━━━ Provided records ━━━
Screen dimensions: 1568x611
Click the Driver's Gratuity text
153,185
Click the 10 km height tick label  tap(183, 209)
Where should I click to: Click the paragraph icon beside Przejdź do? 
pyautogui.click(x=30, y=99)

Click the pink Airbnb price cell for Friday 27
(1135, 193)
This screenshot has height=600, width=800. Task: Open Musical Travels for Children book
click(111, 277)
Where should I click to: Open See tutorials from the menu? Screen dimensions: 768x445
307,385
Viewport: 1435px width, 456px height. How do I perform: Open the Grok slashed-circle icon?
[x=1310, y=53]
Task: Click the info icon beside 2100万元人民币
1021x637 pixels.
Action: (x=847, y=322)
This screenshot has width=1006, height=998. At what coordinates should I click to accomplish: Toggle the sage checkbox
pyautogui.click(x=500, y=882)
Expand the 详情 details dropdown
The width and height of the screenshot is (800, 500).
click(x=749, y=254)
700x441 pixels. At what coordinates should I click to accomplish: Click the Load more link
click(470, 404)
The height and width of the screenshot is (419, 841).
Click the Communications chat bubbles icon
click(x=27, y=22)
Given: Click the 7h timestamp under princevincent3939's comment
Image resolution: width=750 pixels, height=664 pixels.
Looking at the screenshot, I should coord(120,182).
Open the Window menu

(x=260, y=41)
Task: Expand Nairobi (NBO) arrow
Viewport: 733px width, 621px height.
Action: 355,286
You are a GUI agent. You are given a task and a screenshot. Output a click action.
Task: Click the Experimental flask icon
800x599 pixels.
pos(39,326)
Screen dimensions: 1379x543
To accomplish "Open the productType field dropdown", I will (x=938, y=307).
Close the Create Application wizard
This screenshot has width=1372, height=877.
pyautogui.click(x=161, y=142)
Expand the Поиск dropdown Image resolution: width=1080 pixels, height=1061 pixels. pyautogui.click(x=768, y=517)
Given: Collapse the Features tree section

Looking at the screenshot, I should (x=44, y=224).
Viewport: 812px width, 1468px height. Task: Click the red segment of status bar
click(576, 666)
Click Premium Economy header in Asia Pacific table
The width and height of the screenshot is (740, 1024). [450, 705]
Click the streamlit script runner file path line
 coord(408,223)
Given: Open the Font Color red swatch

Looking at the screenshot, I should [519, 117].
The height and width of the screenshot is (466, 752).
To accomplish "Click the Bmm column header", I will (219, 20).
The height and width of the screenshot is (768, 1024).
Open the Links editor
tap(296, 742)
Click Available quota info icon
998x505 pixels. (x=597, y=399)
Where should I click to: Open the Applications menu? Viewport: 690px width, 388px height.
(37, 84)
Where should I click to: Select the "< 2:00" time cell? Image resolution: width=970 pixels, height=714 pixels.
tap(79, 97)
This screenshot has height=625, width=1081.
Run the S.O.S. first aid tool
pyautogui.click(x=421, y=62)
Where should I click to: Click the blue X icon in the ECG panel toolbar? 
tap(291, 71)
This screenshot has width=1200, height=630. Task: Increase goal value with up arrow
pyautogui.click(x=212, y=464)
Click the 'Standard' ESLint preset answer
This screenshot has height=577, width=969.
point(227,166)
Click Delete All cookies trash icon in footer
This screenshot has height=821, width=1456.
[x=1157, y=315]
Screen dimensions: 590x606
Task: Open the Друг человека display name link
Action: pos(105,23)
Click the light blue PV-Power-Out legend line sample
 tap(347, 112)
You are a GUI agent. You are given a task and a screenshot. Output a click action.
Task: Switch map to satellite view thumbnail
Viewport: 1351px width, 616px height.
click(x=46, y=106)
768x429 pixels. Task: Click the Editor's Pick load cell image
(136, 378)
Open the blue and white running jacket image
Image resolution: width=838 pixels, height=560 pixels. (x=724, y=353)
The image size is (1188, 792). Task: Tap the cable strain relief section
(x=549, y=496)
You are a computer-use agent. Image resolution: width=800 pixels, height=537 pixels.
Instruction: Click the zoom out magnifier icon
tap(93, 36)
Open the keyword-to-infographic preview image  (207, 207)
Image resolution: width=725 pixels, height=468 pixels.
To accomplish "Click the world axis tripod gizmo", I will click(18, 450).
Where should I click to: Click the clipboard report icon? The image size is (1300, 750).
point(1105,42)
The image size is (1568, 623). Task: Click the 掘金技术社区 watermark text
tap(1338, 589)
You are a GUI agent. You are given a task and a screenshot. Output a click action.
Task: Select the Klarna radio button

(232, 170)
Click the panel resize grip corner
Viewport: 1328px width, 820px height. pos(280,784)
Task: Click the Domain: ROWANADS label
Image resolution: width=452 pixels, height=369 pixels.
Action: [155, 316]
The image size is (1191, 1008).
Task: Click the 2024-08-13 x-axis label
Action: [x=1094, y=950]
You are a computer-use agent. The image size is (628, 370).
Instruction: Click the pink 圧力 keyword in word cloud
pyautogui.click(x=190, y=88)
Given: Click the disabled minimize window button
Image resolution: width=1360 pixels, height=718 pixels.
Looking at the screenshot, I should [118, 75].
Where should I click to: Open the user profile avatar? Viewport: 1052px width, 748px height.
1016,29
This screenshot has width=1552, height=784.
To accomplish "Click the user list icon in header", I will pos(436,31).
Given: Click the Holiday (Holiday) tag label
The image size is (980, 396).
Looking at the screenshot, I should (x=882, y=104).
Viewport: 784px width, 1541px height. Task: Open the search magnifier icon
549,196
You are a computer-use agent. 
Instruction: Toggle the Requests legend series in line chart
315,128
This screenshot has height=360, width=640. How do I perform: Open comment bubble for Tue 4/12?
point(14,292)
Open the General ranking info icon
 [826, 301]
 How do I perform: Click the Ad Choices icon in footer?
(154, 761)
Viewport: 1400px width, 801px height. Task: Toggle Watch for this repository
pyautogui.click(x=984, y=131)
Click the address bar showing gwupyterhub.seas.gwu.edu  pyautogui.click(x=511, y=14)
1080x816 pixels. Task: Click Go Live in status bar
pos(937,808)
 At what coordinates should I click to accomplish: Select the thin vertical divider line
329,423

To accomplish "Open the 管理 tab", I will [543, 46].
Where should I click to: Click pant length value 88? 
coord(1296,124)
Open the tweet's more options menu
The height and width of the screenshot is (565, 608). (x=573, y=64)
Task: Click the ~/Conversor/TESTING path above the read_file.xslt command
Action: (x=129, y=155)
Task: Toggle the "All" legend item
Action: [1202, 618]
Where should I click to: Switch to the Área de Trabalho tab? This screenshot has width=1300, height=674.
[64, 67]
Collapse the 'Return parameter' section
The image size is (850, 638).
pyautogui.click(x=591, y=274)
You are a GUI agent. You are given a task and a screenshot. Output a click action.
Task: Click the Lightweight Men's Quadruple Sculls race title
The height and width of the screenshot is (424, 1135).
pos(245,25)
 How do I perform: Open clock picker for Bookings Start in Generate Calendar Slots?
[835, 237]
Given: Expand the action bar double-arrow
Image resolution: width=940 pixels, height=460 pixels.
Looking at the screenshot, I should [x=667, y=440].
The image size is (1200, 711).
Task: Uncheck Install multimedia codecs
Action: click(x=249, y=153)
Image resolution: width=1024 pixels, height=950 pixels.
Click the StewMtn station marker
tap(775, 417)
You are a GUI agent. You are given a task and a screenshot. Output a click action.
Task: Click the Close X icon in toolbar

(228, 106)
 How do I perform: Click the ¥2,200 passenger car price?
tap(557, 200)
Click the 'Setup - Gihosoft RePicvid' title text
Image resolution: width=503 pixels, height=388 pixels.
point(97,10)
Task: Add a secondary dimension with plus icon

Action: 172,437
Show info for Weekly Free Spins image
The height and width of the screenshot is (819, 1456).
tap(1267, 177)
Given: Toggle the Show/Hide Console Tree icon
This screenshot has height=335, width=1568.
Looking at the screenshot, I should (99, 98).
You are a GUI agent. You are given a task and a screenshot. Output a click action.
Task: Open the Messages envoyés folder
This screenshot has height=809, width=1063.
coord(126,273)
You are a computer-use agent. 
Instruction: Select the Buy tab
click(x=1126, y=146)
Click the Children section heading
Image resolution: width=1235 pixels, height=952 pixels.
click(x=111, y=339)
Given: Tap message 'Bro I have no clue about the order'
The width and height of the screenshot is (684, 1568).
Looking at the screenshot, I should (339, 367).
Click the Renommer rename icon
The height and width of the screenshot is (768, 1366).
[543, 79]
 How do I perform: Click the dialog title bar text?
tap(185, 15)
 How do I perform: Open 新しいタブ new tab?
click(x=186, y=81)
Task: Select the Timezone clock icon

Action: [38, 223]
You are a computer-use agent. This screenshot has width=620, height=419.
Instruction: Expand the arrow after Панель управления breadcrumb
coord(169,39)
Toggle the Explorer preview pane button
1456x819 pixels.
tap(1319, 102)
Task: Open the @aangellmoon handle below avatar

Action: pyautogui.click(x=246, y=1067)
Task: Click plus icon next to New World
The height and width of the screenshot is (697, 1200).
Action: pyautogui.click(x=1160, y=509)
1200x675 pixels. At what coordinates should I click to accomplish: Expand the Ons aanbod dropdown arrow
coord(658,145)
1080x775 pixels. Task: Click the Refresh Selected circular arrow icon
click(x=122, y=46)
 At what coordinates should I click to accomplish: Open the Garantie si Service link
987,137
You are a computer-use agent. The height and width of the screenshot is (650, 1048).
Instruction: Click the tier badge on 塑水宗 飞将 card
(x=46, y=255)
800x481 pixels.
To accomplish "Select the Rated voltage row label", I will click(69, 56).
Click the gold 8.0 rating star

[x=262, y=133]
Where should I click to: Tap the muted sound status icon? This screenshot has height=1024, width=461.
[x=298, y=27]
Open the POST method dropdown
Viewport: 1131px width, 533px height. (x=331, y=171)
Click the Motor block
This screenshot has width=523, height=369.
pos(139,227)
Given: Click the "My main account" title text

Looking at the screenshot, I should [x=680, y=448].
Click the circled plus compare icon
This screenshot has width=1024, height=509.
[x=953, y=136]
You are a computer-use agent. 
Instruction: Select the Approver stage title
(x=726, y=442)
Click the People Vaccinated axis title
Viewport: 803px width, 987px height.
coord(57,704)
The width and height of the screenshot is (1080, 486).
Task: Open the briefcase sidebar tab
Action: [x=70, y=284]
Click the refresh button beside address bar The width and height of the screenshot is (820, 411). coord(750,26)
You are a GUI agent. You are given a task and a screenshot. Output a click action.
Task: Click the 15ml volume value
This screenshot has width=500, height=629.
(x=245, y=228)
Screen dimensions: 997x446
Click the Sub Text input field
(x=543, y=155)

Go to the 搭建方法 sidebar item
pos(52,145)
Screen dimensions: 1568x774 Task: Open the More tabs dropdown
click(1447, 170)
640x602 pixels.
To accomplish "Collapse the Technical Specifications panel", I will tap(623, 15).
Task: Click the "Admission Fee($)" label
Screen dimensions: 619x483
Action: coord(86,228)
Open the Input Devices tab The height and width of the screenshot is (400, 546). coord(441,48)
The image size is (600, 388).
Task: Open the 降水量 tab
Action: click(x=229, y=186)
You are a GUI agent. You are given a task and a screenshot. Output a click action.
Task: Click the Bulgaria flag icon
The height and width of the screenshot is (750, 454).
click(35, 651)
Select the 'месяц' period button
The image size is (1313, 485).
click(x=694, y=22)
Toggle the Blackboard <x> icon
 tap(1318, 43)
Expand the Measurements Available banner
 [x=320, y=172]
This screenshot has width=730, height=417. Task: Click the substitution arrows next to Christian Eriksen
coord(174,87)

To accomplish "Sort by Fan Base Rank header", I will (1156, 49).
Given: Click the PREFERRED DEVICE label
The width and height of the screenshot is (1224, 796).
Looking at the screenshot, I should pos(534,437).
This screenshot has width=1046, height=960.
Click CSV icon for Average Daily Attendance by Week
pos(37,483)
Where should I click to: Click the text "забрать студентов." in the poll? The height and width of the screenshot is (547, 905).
━━━
→ **Work to be completed**
What is asked for is an exact copy of the lines above from the one containing "Task: Open the Messages envoyés folder" through the one containing "Given: Tap message", and only those.

→ **Worked solution**
Task: Open the Messages envoyés folder
This screenshot has height=809, width=1063.
coord(126,273)
You are a computer-use agent. 
Instruction: Select the Buy tab
click(x=1126, y=146)
Click the Children section heading
Image resolution: width=1235 pixels, height=952 pixels.
click(x=111, y=339)
Given: Tap message 'Bro I have no clue about the order'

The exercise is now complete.